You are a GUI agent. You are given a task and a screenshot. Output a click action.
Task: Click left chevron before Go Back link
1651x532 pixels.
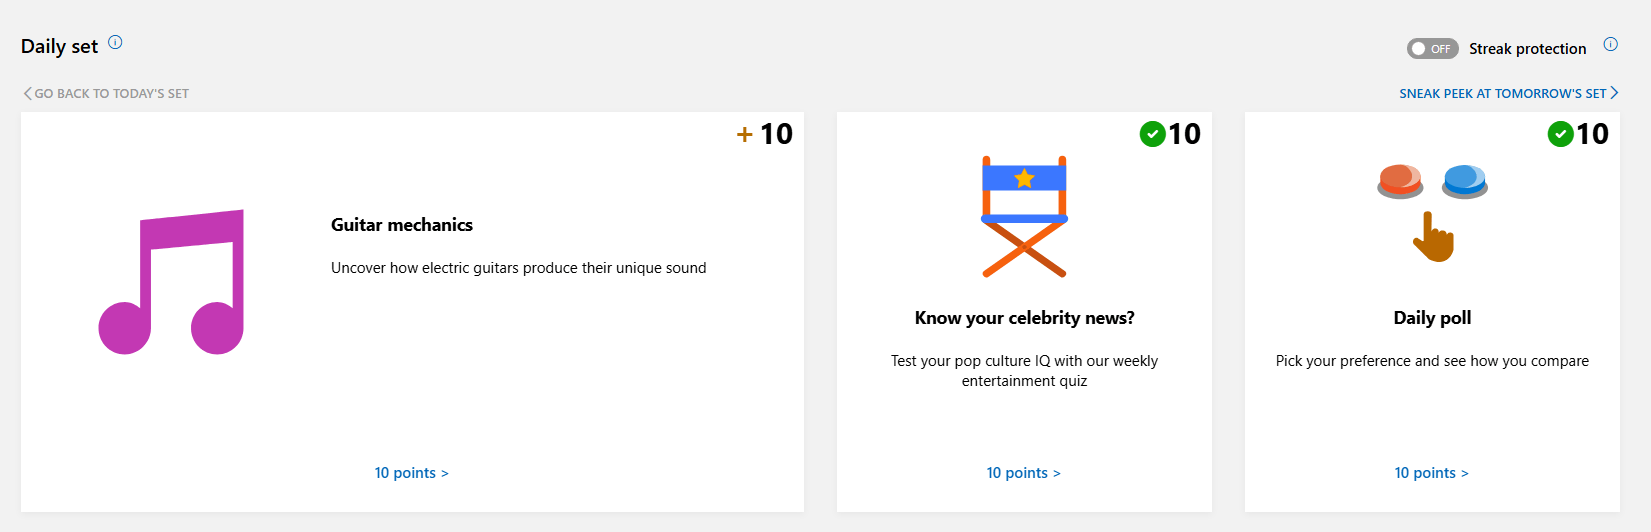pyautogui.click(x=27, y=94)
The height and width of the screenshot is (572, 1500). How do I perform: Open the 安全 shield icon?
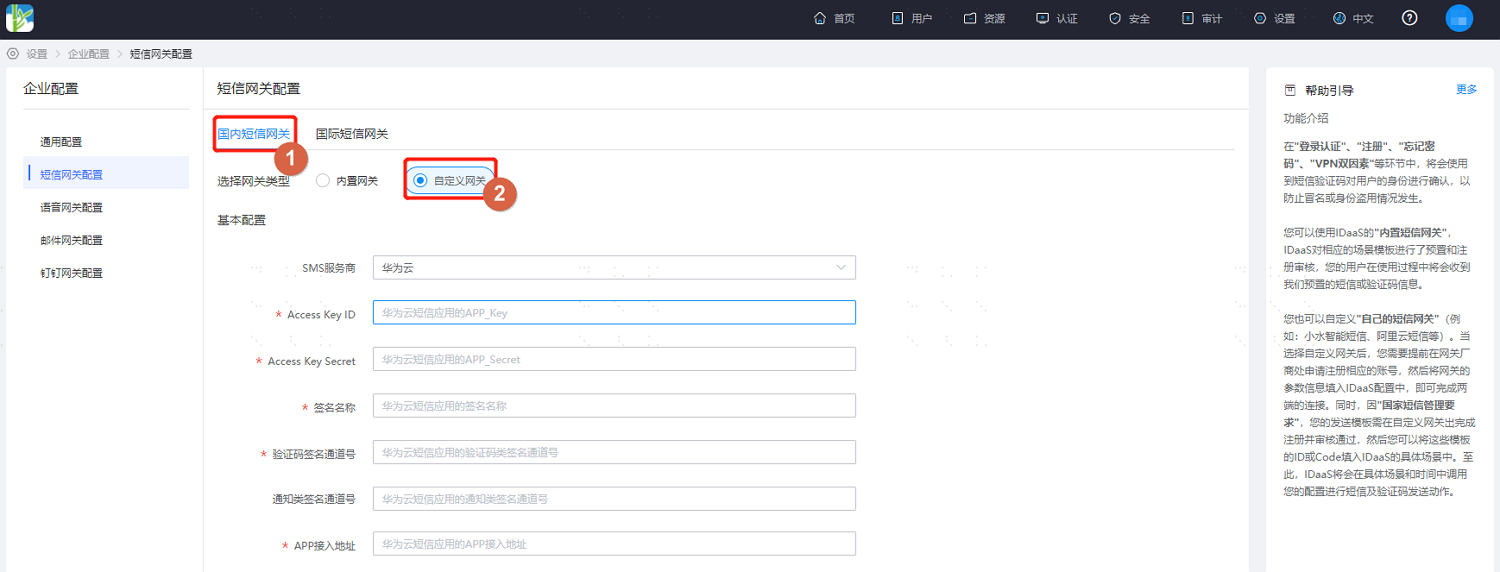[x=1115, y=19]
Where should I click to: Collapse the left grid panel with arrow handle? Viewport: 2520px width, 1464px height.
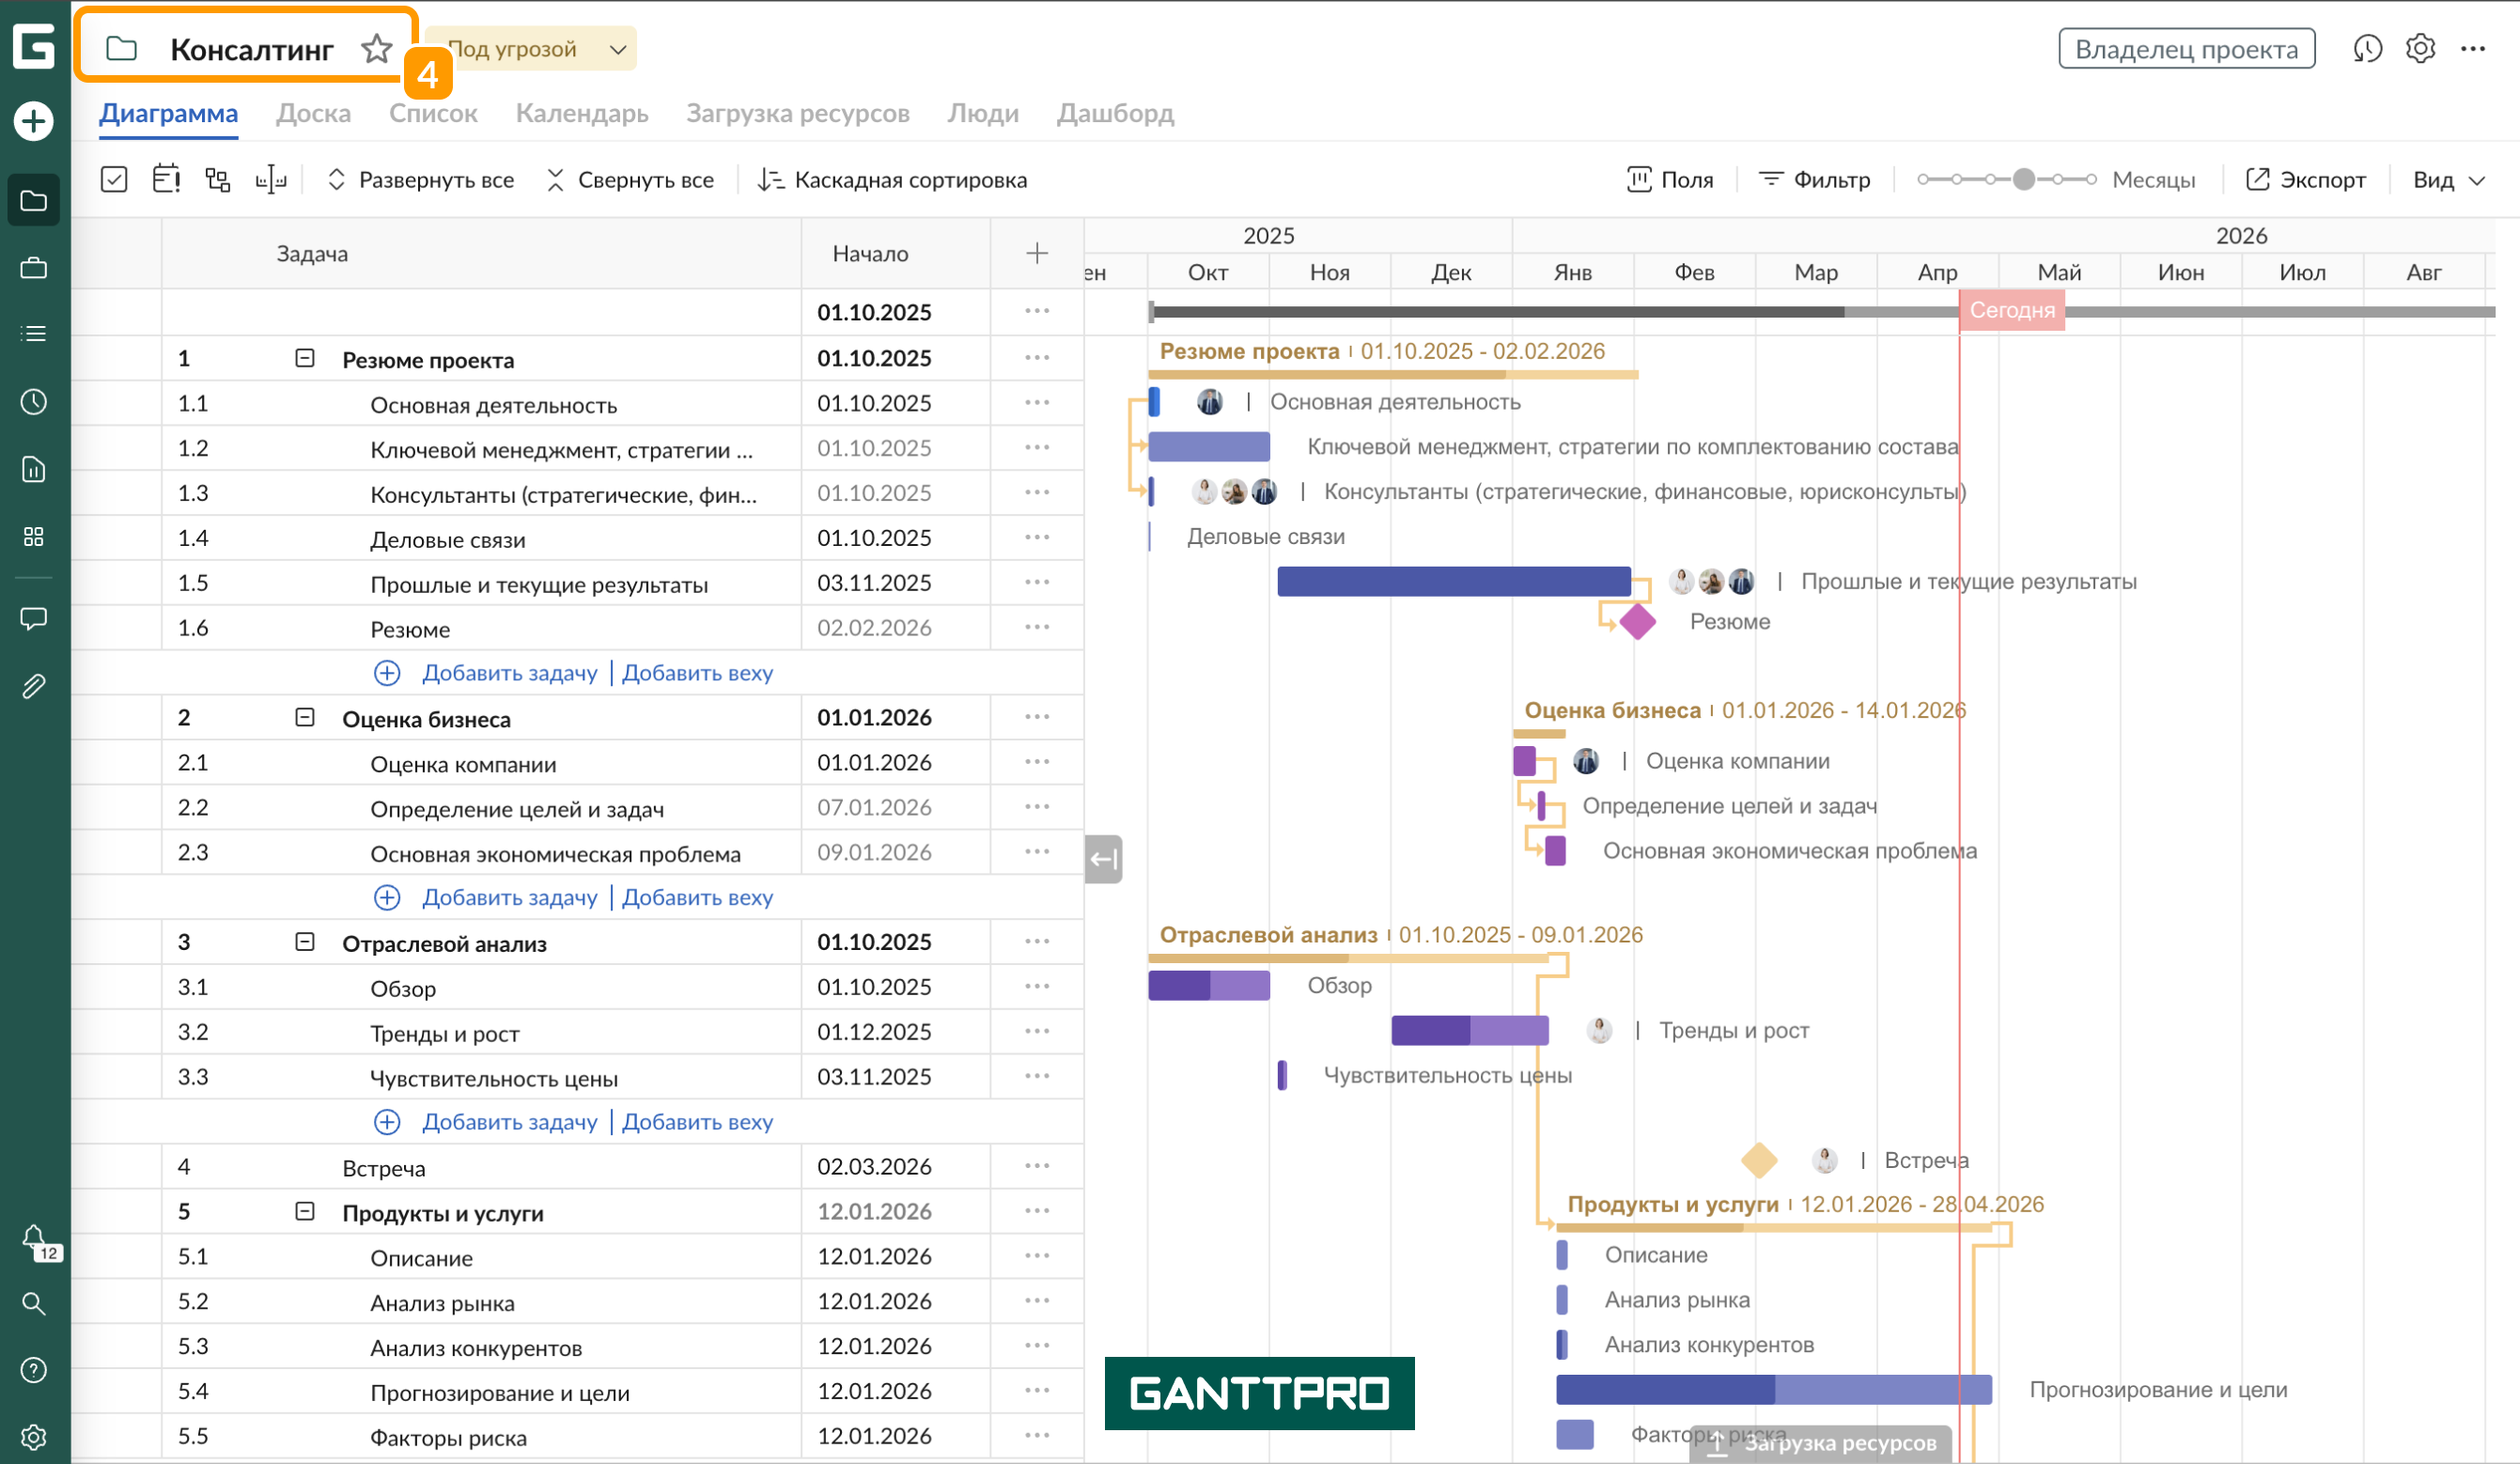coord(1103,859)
▬▬▬▬▬▬
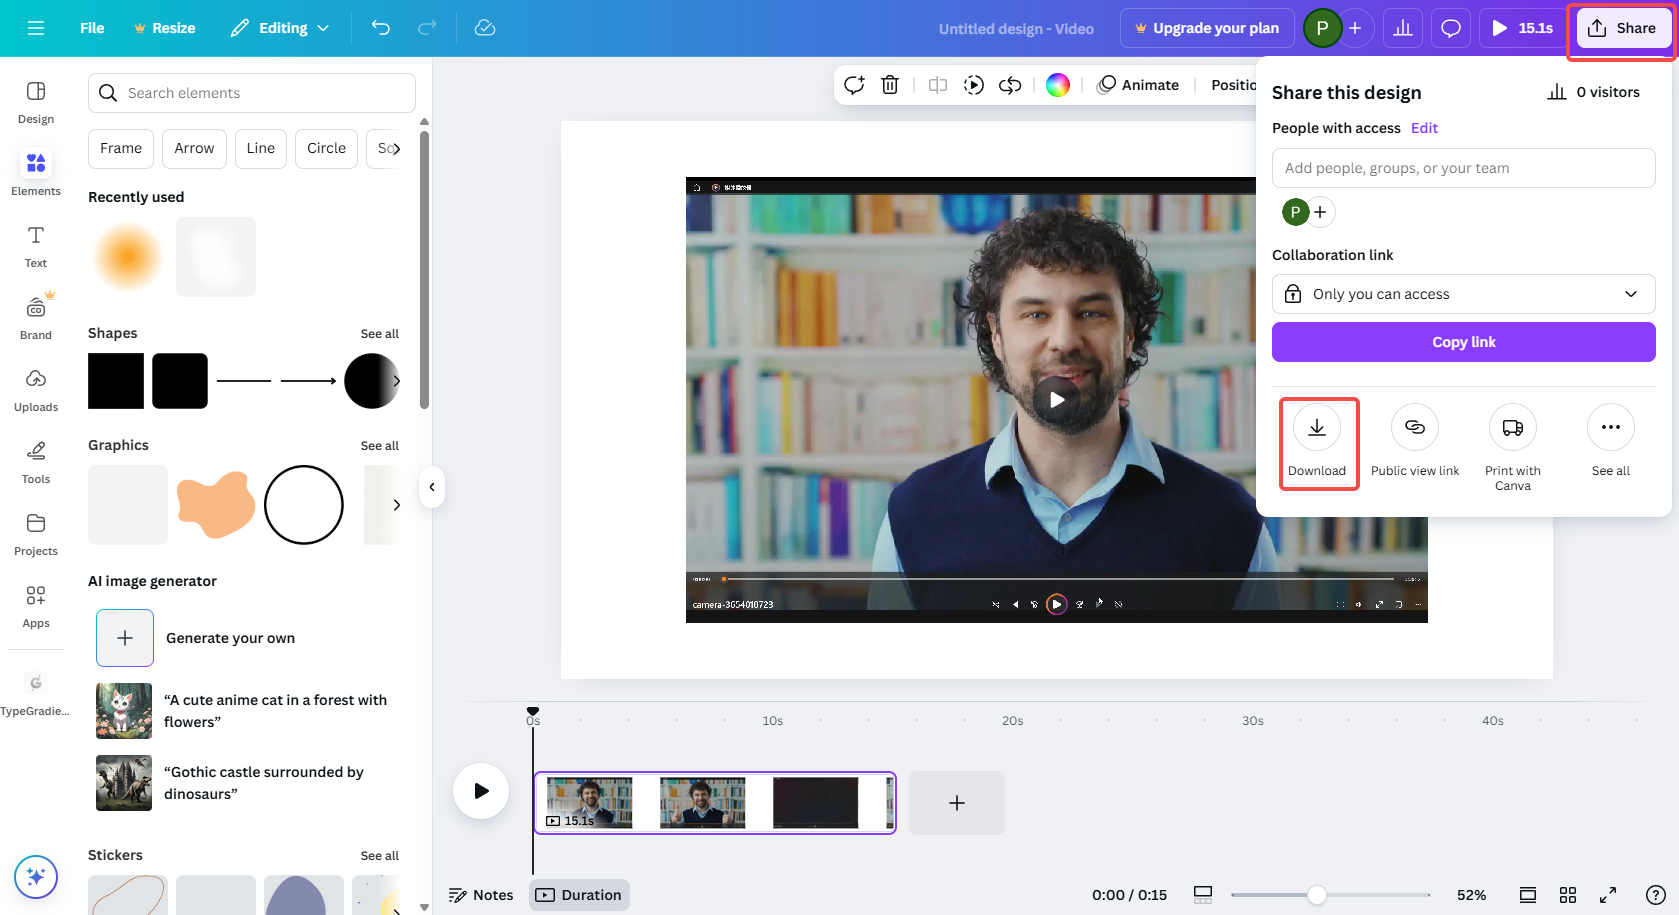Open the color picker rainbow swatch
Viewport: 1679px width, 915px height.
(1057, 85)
▬▬▬▬▬▬
## Goal
Can you turn the listing, from the line with "Where should I" up to and including the line with "coord(1103,859)", into a Markdown table with the columns Row and Listing line, skipping blank lines and leaving out the pictures?

## Finished exercise
| Row | Listing line |
|---|---|
| 1 | Where should I click to: Collapse the left grid panel with arrow handle? Viewport: 2520px width, 1464px height. |
| 2 | coord(1103,859) |